BENISTE : l'ébéniste fabrique des meubles et panneaux en bois massif ou plaqué, à l'unité ou en petit nombre. Ces meubles peuvent être de style ou des créations contemporaines. Maître d'oeuvre, il assure les différentes étapes de fabrication : choix du modèle et du bois, sciage et corroyage, réalisation des assemblages et du décor, montage. La finition du meuble est parfois confiée à un artisan spécialisé : marqueteur, monteur en bronzes, sculpteur sur bois, doreur. Depuis une trentaine d'années, l'évolution du secteur de l'ameublement a conduit à une spécialisation du métier d'ébéniste. Celui-ci fabrique davantage de meubles devant incorporer un ensemble existant que des pièces entières (salon, chambre, salle à manger...). En deuxième lieu, la restauration de meubles anciens est devenue une spécialité notamment grâce à l'apparition de nouvelles techniques.
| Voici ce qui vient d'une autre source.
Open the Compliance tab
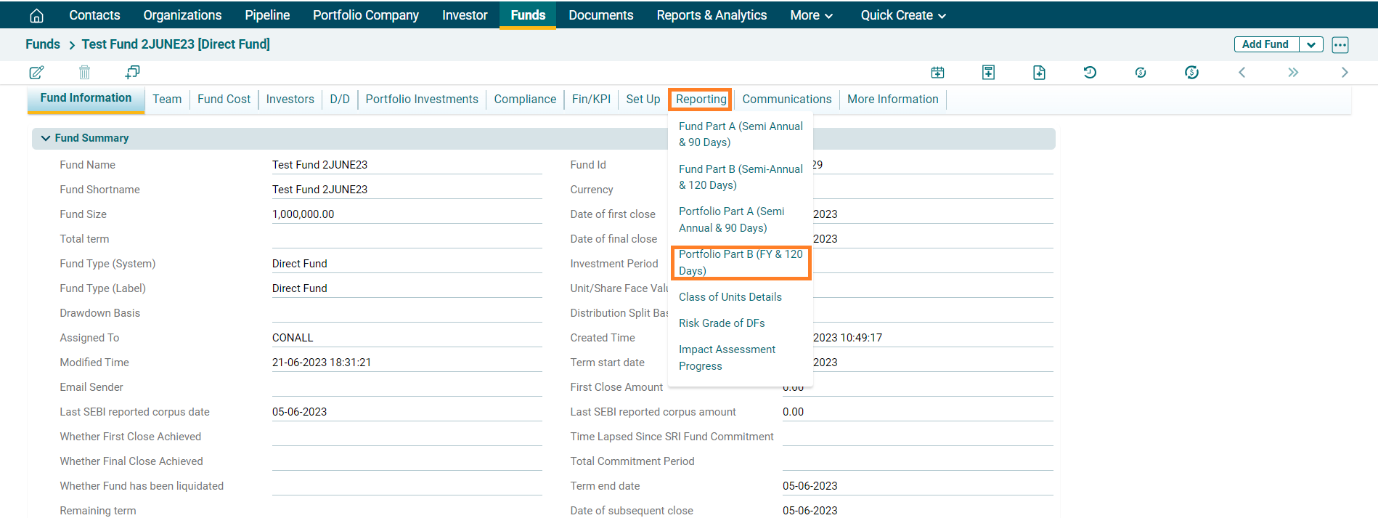1378x518 pixels. tap(525, 99)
Enfin, l'émergence de l'agencement est un nouveau créneau porteur. A l'origine, au début du 17e siècle, les ébénistes furent désignés sous l'appellation de menuisiers en ébène ou menuisiers ébeyniers car ils exécutaient les techniques d'assemblage des différentes pièces de bois massif nécessaires à la construction des meubles à l'instar des menuisiers. Ils se distinguaient de cette corporation par l'utilisation très particulière de bois exotiques nouvellement importés en Europe, dont le plus couramment employé était l'ébène. Ils débitaient ces bois précieux sous forme de plaques minces qu'ils appliquaient et fixaient par collage sur toute la surface du meuble. En multipliant les effets décoratifs, cette technique de placage ouvrit des perspectives nouvelles définissant ainsi la spécificité du métier d'ébéniste.
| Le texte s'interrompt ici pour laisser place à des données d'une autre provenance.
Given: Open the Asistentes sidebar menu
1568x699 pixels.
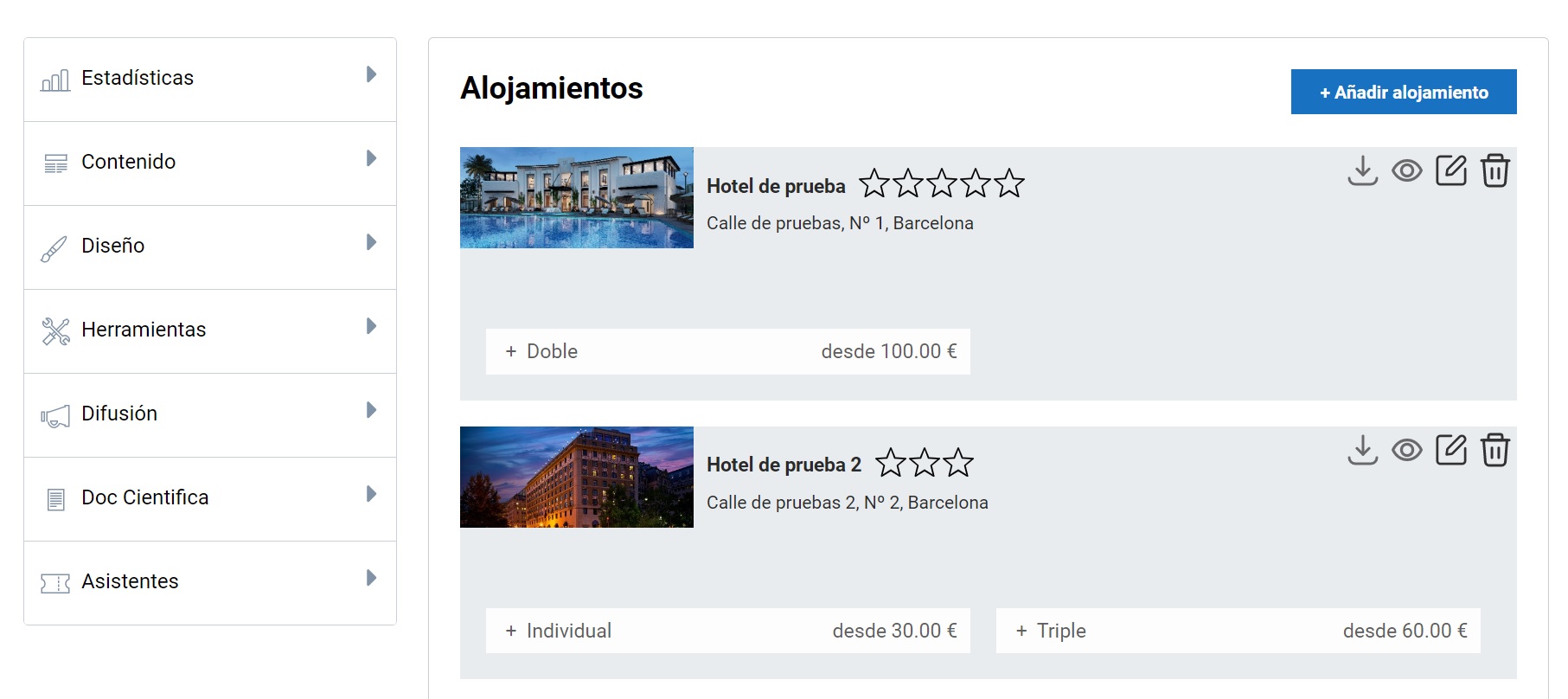Looking at the screenshot, I should (209, 582).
ESTAURATEUR DE MEUBLES : le restaurateur de meubles doit être capable de rendre son aspect d'origine à une commode, un buffet, une table basse quels qu'en soient le style et le bois. Son champ d'action est vaste. Avant toute autre chose, l'artisan restaurateur procède à un examen complet du meuble à restaurer. Il note les caractéristiques du meuble comme l'époque, le bois... Il peut également se documenter sur l'artisan qui a fabriqué le meuble. Les signatures de quelques artisans de renom sont connues (Boulard, Bellangé) mais pas toutes ; ce travail documentaire peut lui apporter un éclairage sur la façon de procéder. Le restaurateur travaille en étroite collaboration avec les autres spécialistes du domaine de l'ameublement comme le sculpteur, le tourneur... Il doit effectuer la restauration tout en respectant le principe de réversibilité : aucune de ses interventions ne doit être irrémédiable. Son travail ne doit pas être un obstacle à une prochaine restauration. Le restaurateur intervient pour préserver les meubles. Pour cela il doit les étudier, diagnostiquer le mal, trouver le remède. Il peut selon les besoins intervenir à différents niveaux, reconstituer un élément, le remplacer ou démonter et remonter l'ensemble du meuble. Il travaille aussi bien sur des pièces d'assemblage que sur le décor (placage, marqueterie) que sur une pièce qui viendra colmater un trou. Comme dans les autres domaines de la restauration, le restaurateur de meubles doit travailler dans le respect de l'objet en tenant compte de son style, des matériaux employés, des coloris. Il est demandé au restaurateur d'avoir des connaissances en ébénisterie traditionnelle, l'ornementerie, la marqueterie et l'histoire de l'art.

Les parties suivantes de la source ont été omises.